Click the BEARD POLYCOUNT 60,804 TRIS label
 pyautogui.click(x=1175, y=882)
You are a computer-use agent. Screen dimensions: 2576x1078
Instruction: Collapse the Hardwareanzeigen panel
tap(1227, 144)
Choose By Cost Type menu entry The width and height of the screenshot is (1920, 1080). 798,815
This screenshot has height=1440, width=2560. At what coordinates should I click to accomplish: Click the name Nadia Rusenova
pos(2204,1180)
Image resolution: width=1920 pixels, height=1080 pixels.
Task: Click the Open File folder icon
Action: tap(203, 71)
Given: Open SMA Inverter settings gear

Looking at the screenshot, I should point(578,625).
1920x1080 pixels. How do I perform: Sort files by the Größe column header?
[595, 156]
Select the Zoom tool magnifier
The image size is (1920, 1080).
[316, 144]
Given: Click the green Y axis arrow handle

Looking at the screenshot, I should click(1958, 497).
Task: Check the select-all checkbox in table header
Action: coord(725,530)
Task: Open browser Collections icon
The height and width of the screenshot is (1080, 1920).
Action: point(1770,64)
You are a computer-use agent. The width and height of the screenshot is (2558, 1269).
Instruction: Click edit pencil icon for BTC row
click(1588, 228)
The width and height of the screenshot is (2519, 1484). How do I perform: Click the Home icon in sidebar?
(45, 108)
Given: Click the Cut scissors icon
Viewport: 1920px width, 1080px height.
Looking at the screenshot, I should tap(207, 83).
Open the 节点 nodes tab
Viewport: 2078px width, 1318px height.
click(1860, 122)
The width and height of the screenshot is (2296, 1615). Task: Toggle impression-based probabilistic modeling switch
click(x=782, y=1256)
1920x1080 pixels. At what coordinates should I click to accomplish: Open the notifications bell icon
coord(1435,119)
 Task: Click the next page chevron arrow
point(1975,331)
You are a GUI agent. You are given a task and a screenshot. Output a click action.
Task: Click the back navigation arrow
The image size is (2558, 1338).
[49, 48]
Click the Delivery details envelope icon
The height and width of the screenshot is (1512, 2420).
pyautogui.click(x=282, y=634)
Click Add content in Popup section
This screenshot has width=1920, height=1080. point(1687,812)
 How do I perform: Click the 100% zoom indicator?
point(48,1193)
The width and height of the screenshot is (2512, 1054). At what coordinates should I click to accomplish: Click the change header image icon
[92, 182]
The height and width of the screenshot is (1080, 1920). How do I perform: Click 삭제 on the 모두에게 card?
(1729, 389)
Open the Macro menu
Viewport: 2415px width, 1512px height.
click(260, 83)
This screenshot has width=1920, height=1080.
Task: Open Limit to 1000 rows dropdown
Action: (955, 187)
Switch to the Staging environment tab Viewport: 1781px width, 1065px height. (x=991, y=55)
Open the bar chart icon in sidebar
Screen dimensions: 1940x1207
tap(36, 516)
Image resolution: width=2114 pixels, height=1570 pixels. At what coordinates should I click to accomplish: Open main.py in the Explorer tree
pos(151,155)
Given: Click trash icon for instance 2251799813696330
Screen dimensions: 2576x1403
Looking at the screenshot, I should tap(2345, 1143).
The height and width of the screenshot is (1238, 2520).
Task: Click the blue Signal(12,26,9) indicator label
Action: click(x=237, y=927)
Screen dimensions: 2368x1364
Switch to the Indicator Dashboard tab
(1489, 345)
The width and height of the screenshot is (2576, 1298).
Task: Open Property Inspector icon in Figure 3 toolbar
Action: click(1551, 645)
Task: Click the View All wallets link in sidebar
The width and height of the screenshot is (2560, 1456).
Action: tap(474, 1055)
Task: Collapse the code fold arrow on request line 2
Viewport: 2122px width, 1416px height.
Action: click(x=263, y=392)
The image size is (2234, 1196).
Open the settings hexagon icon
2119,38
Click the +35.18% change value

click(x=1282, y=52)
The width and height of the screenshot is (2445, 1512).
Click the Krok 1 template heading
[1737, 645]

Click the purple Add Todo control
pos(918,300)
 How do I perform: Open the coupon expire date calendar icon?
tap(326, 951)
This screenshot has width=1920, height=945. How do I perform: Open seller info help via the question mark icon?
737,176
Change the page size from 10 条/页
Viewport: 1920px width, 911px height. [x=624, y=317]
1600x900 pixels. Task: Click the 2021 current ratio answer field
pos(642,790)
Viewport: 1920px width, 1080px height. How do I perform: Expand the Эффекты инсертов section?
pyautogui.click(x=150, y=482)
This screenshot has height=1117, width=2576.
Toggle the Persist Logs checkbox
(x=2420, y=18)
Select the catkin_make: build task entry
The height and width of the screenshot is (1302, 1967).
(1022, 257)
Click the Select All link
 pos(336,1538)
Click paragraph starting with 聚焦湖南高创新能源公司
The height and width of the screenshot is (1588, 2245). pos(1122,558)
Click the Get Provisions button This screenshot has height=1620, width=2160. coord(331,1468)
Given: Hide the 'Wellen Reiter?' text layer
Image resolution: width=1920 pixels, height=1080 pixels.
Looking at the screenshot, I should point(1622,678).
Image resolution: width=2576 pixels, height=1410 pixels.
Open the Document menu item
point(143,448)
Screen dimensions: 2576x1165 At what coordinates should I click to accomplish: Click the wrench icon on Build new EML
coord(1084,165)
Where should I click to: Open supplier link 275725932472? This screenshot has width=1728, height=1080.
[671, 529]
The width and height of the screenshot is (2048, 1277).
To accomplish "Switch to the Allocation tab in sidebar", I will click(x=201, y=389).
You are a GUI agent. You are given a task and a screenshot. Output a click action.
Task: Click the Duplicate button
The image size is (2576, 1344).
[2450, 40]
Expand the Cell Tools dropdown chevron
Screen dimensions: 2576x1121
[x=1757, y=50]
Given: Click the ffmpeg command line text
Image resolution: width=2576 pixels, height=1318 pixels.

→ **Work instruction**
Please reproduce the whole listing exactly, omitting no line.

→ **Reply to the exercise**
Click the BEARD POLYCOUNT 60,804 TRIS label
 pyautogui.click(x=1175, y=882)
You are a computer-use agent. Screen dimensions: 2576x1078
Instruction: Collapse the Hardwareanzeigen panel
tap(1227, 144)
Choose By Cost Type menu entry The width and height of the screenshot is (1920, 1080). 798,815
This screenshot has height=1440, width=2560. At what coordinates should I click to accomplish: Click the name Nadia Rusenova
pos(2204,1180)
Image resolution: width=1920 pixels, height=1080 pixels.
Task: Click the Open File folder icon
Action: tap(203, 71)
Given: Open SMA Inverter settings gear

Looking at the screenshot, I should point(578,625).
1920x1080 pixels. How do I perform: Sort files by the Größe column header?
[595, 156]
Select the Zoom tool magnifier
The image size is (1920, 1080).
[316, 144]
Given: Click the green Y axis arrow handle

Looking at the screenshot, I should click(1958, 497).
Task: Check the select-all checkbox in table header
Action: coord(725,530)
Task: Open browser Collections icon
The height and width of the screenshot is (1080, 1920).
Action: point(1770,64)
You are a computer-use agent. The width and height of the screenshot is (2558, 1269).
Instruction: Click edit pencil icon for BTC row
click(1588, 228)
The width and height of the screenshot is (2519, 1484). How do I perform: Click the Home icon in sidebar?
(45, 108)
Given: Click the Cut scissors icon
Viewport: 1920px width, 1080px height.
Looking at the screenshot, I should tap(207, 83).
Open the 节点 nodes tab
Viewport: 2078px width, 1318px height.
click(1860, 122)
The width and height of the screenshot is (2296, 1615). Task: Toggle impression-based probabilistic modeling switch
click(x=782, y=1256)
1920x1080 pixels. At what coordinates should I click to accomplish: Open the notifications bell icon
coord(1435,119)
 Task: Click the next page chevron arrow
point(1975,331)
You are a GUI agent. You are given a task and a screenshot. Output a click action.
Task: Click the back navigation arrow
The image size is (2558, 1338).
[49, 48]
Click the Delivery details envelope icon
The height and width of the screenshot is (1512, 2420).
pyautogui.click(x=282, y=634)
Click Add content in Popup section
This screenshot has width=1920, height=1080. point(1687,812)
 How do I perform: Click the 100% zoom indicator?
point(48,1193)
The width and height of the screenshot is (2512, 1054). At what coordinates should I click to accomplish: Click the change header image icon
[92, 182]
The height and width of the screenshot is (1080, 1920). How do I perform: Click 삭제 on the 모두에게 card?
(1729, 389)
Open the Macro menu
Viewport: 2415px width, 1512px height.
click(260, 83)
This screenshot has width=1920, height=1080.
Task: Open Limit to 1000 rows dropdown
Action: (955, 187)
Switch to the Staging environment tab Viewport: 1781px width, 1065px height. (x=991, y=55)
Open the bar chart icon in sidebar
Screen dimensions: 1940x1207
tap(36, 516)
Image resolution: width=2114 pixels, height=1570 pixels. At what coordinates should I click to accomplish: Open main.py in the Explorer tree
pos(151,155)
Given: Click trash icon for instance 2251799813696330
Screen dimensions: 2576x1403
Looking at the screenshot, I should tap(2345, 1143).
The height and width of the screenshot is (1238, 2520).
Task: Click the blue Signal(12,26,9) indicator label
Action: click(x=237, y=927)
Screen dimensions: 2368x1364
Switch to the Indicator Dashboard tab
(1489, 345)
The width and height of the screenshot is (2576, 1298).
Task: Open Property Inspector icon in Figure 3 toolbar
Action: click(1551, 645)
Task: Click the View All wallets link in sidebar
The width and height of the screenshot is (2560, 1456).
Action: tap(474, 1055)
Task: Collapse the code fold arrow on request line 2
Viewport: 2122px width, 1416px height.
Action: click(x=263, y=392)
The image size is (2234, 1196).
Open the settings hexagon icon
2119,38
Click the +35.18% change value

click(x=1282, y=52)
The width and height of the screenshot is (2445, 1512).
Click the Krok 1 template heading
[1737, 645]

Click the purple Add Todo control
pos(918,300)
 How do I perform: Open the coupon expire date calendar icon?
tap(326, 951)
This screenshot has width=1920, height=945. How do I perform: Open seller info help via the question mark icon?
737,176
Change the page size from 10 条/页
Viewport: 1920px width, 911px height. [x=624, y=317]
1600x900 pixels. Task: Click the 2021 current ratio answer field
pos(642,790)
Viewport: 1920px width, 1080px height. How do I perform: Expand the Эффекты инсертов section?
pyautogui.click(x=150, y=482)
This screenshot has height=1117, width=2576.
Toggle the Persist Logs checkbox
(x=2420, y=18)
Select the catkin_make: build task entry
The height and width of the screenshot is (1302, 1967).
(1022, 257)
Click the Select All link
 pos(336,1538)
Click paragraph starting with 聚焦湖南高创新能源公司
The height and width of the screenshot is (1588, 2245). pos(1122,558)
Click the Get Provisions button This screenshot has height=1620, width=2160. coord(331,1468)
Given: Hide the 'Wellen Reiter?' text layer
Image resolution: width=1920 pixels, height=1080 pixels.
Looking at the screenshot, I should point(1622,678).
Image resolution: width=2576 pixels, height=1410 pixels.
Open the Document menu item
point(143,448)
Screen dimensions: 2576x1165 At what coordinates should I click to accomplish: Click the wrench icon on Build new EML
coord(1084,165)
Where should I click to: Open supplier link 275725932472? This screenshot has width=1728, height=1080.
[671, 529]
The width and height of the screenshot is (2048, 1277).
To accomplish "Switch to the Allocation tab in sidebar", I will click(x=201, y=389).
You are a GUI agent. You are given a task and a screenshot. Output a click action.
Task: Click the Duplicate button
The image size is (2576, 1344).
[2450, 40]
Expand the Cell Tools dropdown chevron
Screen dimensions: 2576x1121
[x=1757, y=50]
Given: Click the ffmpeg command line text
Image resolution: width=2576 pixels, height=1318 pixels.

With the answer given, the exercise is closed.